A Restaurant Worth Travelling To: The Three Chimneys, Isle of Skye

A Restaurant Worth Travelling To: The Three Chimneys, Isle of Skye


In this series, we travel to some of the UK’s very best restaurants. These establishments are destinations in their own right and merit a day trip or overnighter. This month, we paid a visit to the far-flung Three Chimneys on the Isle of Skye for an unforgettable meal...

The concept…

In 1985, Shirley and Eddie Spear launched The Three Chimneys, a bistro-style eatery serving home-cooked, traditional Scottish dishes with a fine-dining twist. It was unlike anything the island had ever seen. Soon after launching, the restaurant began achieving recognition and awards, including Scottish Restaurant of the Year in 1990 and a Michelin star not long after. In the last four years alone, the team has retained AA Three Rosettes for fine dining, a Visit Scotland five-star rating for its accommodation and won The Good Food Guide’s Editor’s Choice for Restaurant of the Year 2018. 
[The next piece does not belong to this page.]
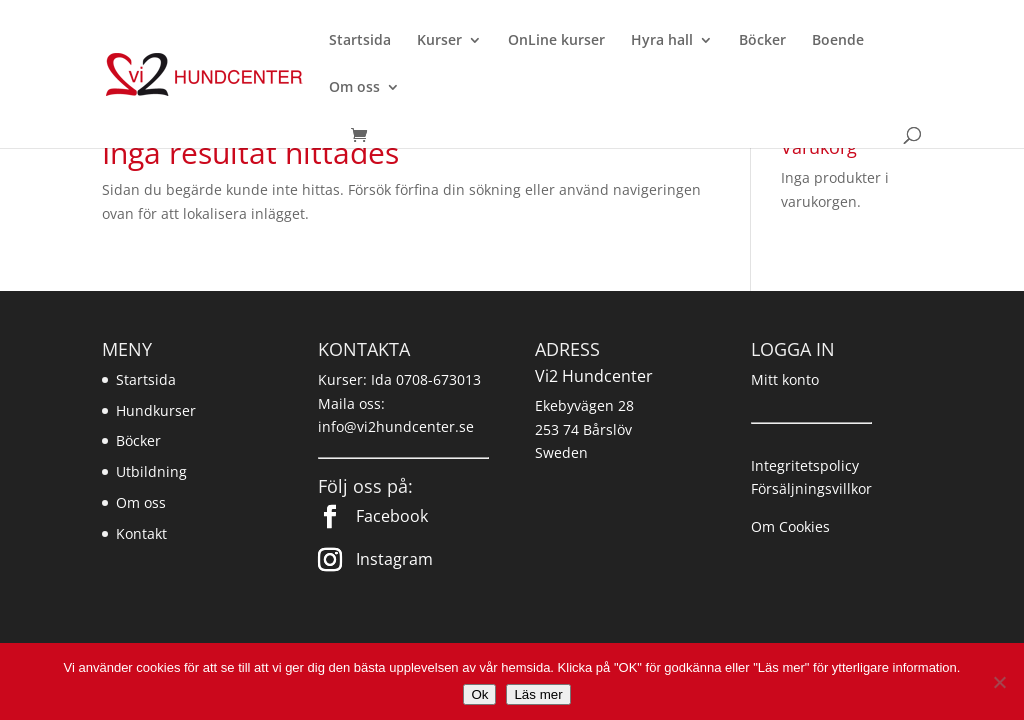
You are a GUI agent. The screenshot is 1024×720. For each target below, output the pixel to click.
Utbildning (151, 471)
In 2019, this global reputation remains (in 2018, the Wall Street Journal described The Three Chimneys as one of the “five restaurants genuinely worth travelling for” in the world), but there’s been a change of guard. This April, the restaurant with rooms was purchased by Scots-born international hotelier Gordon Campbell Gray. Thankfully for fans of the restaurant, Gray’s aim is business as usual, with the introduction of additional investment over time. The Three Chimneys is now a part of his new Scottish hotel and restaurant collection, The Wee Hotel Company, and Shirley Spear will still be involved with the much-loved site. Here's what to expect from a stay over at this longstanding Hebridean bolt hole.

The setting…

Over the last three decades, the Spears have turned the restaurant’s remote location into its USP. The Three Chimneys is housed in an original Skye croft house on the edge of Colbost, a small village on the north coast of the island. From the restaurant windows, guests can gaze out over the sandy shoreline, gaping expanse of loch and towards Dunvegan Castle, the ancestral seat of Clan McLeod: trust us, locations don’t get much more Scottish than this. The rustic charm extends inside, where the original croft stone walls are a feature, the place settings are crafted from local slate, the chairs woven with tweed and the vases filled with thistles. If you’re looking for further immersion, book into the Kitchen Table, where there’s no partitioning, glass or cameras: just an uninterrupted view of the chefs at work. The space can seat eight people as one party, reserved for exclusive use for two or more, or shared with other couples.